Rewrite the listing below with every "location" changed to "position" and everything else left the same. Leave the pictures out.

#### Data for review

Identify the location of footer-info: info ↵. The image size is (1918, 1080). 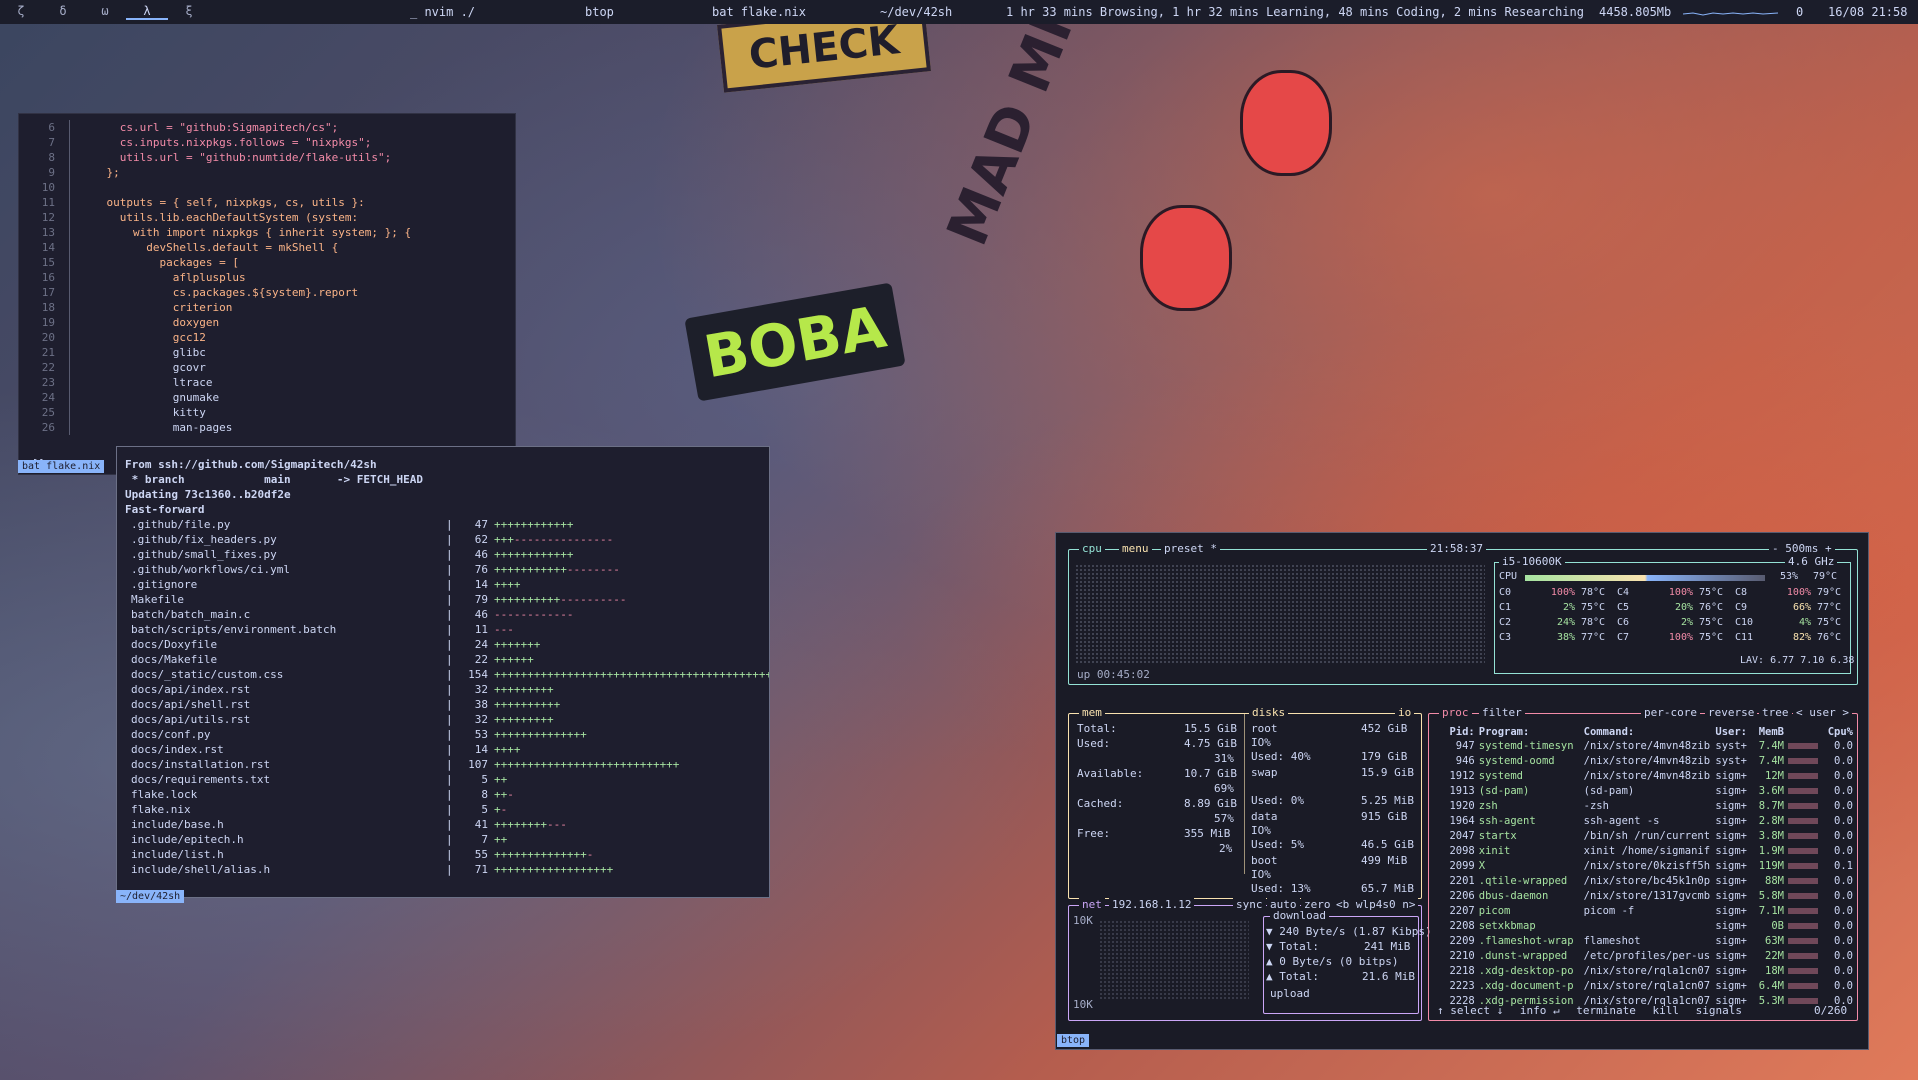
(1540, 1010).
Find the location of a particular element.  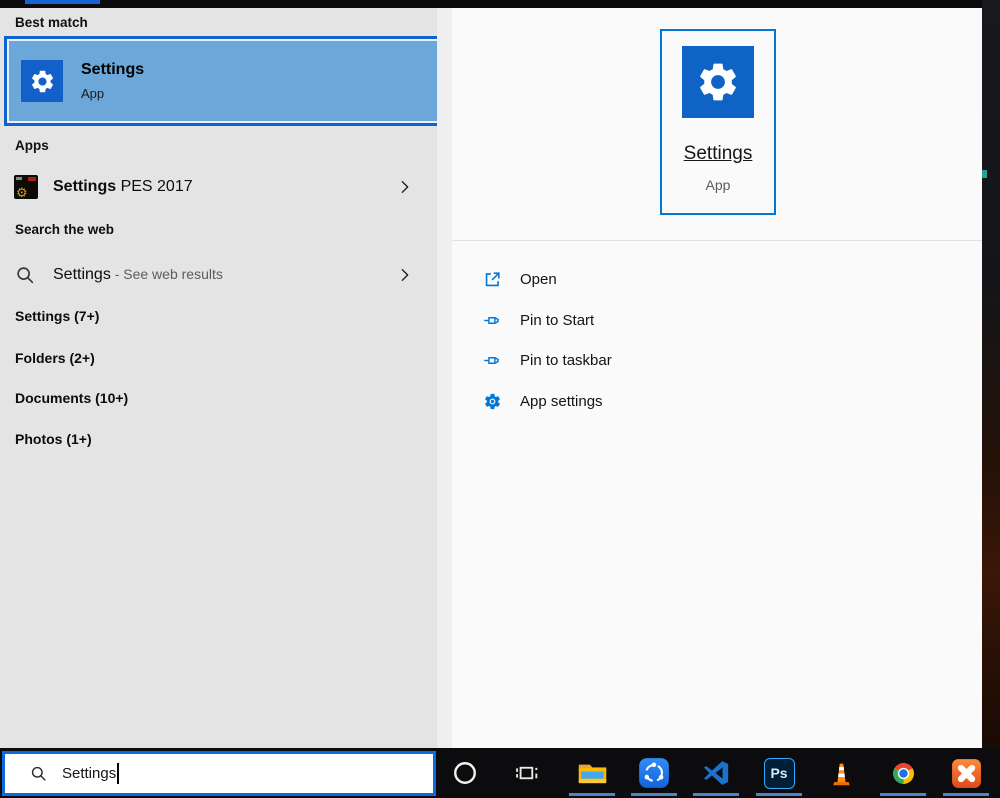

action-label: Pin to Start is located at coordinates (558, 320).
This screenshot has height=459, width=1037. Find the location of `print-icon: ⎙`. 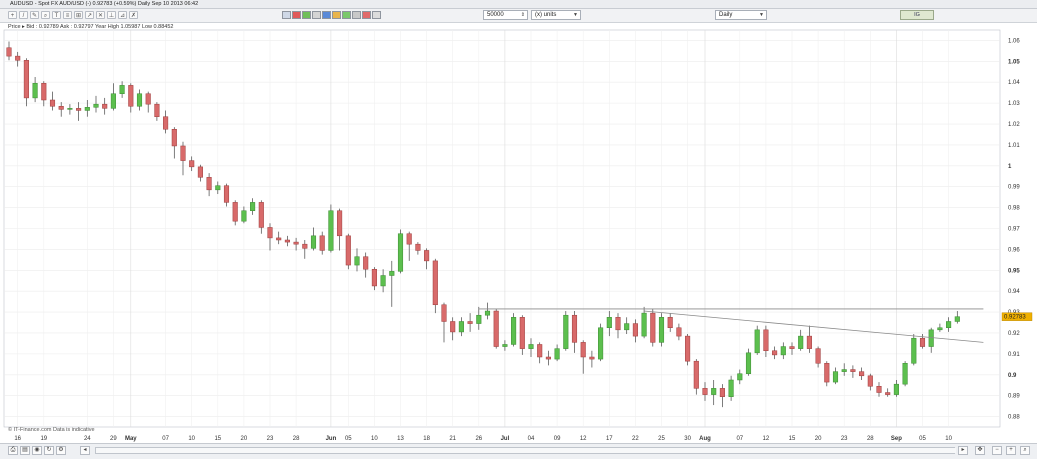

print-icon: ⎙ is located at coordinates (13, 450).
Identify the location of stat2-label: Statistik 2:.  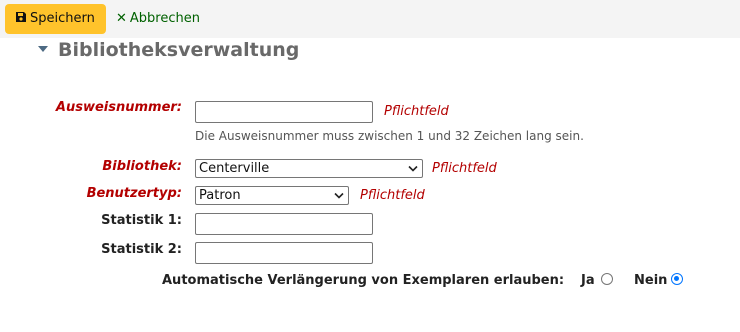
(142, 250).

########

Exercise solution:
Identify the position of footer-info: info ↵. The image size is (1918, 1080). 
(1540, 1010).
Find the position of a particular element.  

action-label: Pin to Start is located at coordinates (558, 320).
This screenshot has height=459, width=1037. Find the position of `print-icon: ⎙`. 

print-icon: ⎙ is located at coordinates (13, 450).
Identify the position of stat2-label: Statistik 2:.  
(142, 250).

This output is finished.